Companies wanting to be service providers must have personnel with top secret security clearances and facilities to accept and handle classified data about malicious hacking threats, according to agreements signed by Lockheed and Raytheon with DHS that were obtained by Bloomberg News through a Freedom of Information Act request.
DHS said it “continues to work closely with our public and private sector partners” to expand the program. The arrangement “is a voluntary initiative intended to augment, not replace, existing security services operated by or available to critical infrastructure companies while protecting privacy and civil liberties,” DHS said in a statement.
The DHS official said information about hacking threats is also shared with companies through other programs.
The number of hacking attacks on computer networks around the world rose to 1.7 billion last year from 1.6 billion in 2012, according to a report from the Moscow-based Kaspersky Lab.
Lockheed, the world’s largest defense contractor, is in the process of demonstrating that its system can use and protect both classified and unclassified threat information, said Rich Mahler, director of commercial cybersecurity solutions for the company.

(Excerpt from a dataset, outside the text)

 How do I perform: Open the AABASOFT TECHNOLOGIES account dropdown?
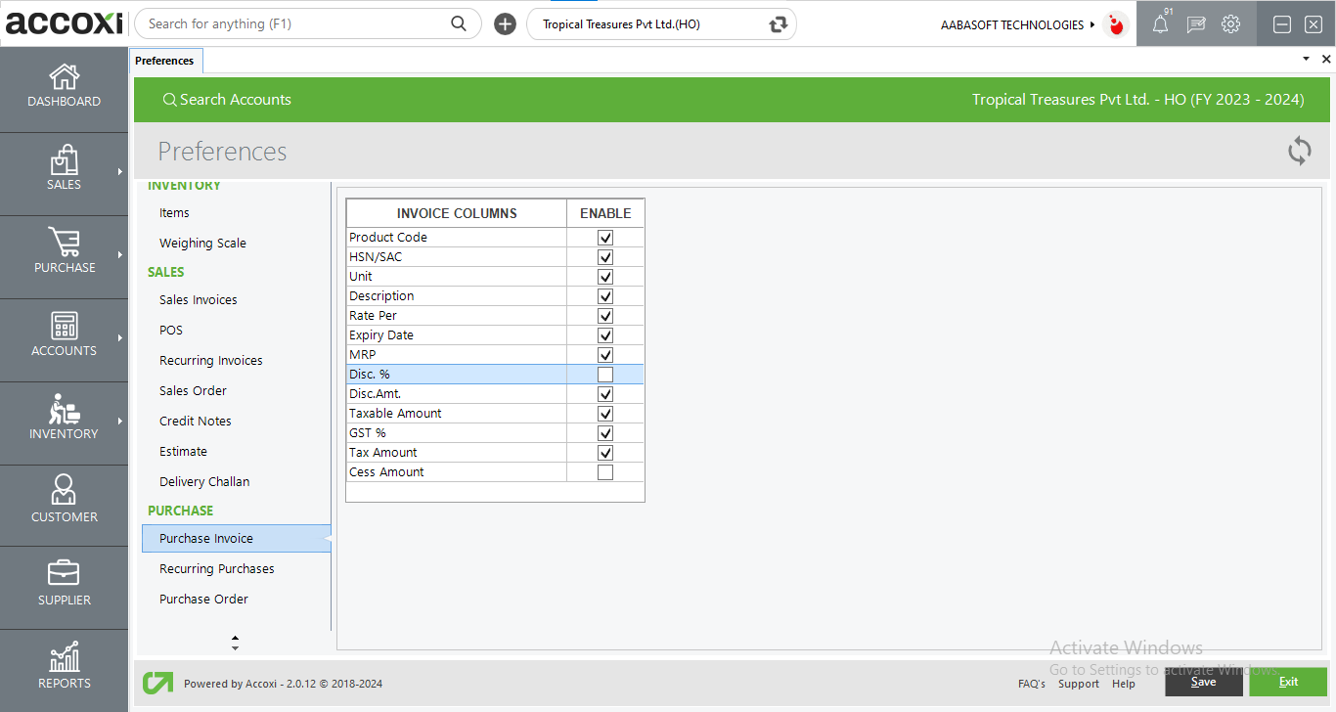1017,24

“The overall schedule was driven by the engineering required to design, procure, build, test and accredit the system to ensure that we protect classified intelligence while securing our clients networks,” he said in a telephone interview. “Approving the integration of our unclassified security process with ECS has required additional government validation.”
Lockheed is testing its system, which will be followed by independent validation by DHS, Mahler said. The Bethesda, Maryland-based company expects to win approval by July, he said.

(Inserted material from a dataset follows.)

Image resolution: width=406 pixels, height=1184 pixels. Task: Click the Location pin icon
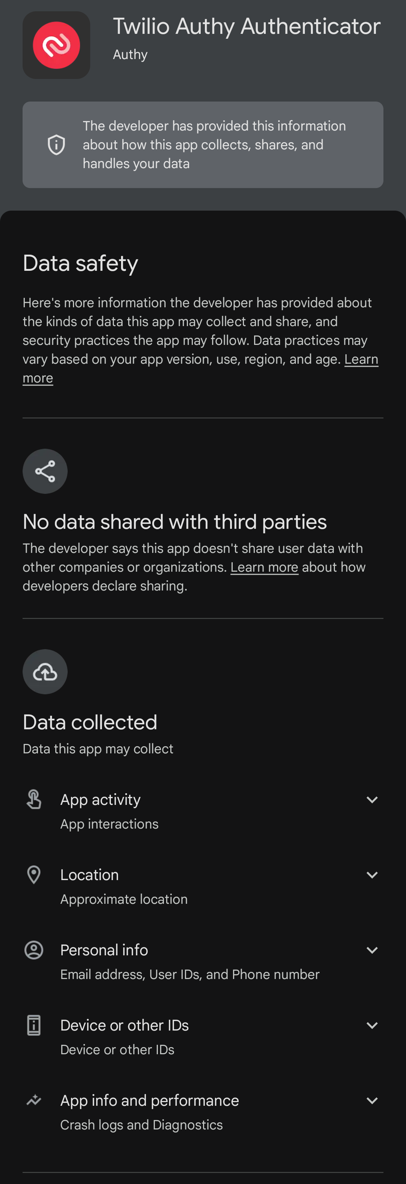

Expanding the program also has been stymied by the partial federal-government shutdown in October, leadership changes within DHS and spending constraints imposed by Congress, said Jack Donnelly, director of global cybersecurity solutions for Waltham, Massachusetts-based Raytheon.
The leadership changes included Senate confirmation of Jeh Johnson as DHS secretary in December to replace Janet Napolitano, followed by confirmation of a new deputy secretary.
Raytheon is in the process of having its system and facilities certified by the department, Donnelly said in a phone interview. He declined to say when final approval might be given.
The inclusion of Lockheed and Raytheon in the program means that defense contractors will compete directly with traditional Internet service providers to sell hacking defense services. There are potentially thousands of customers, Donnelly said.
“We are competing to put advance capabilities up as fast as we possibly can,” he said.
CenturyLink is seeing “strong interest” in the program from companies finding value in it and expects continued growth, Diana Gowen, the company’s senior vice president and general manager, said in an e-mailed statement.
Anderson, with The Infrastructure Security Partnership, said members of his coalition have been wondering why the program isn’t being promoted very much. He said members want information about how it operates and he has contacted the department about helping to raise awareness of the effort.
Sixty-seven percent of the people in the Ponemon survey cited the need for a computer-automated system to exchange intelligence, which the Enhanced Cybersecurity Services program is intended to provide.
“Everybody has an interest in it,” Anderson said. The program hasn’t been promoted “long enough or well enough that we see a difference in the number of organizations applying to become a part of it.”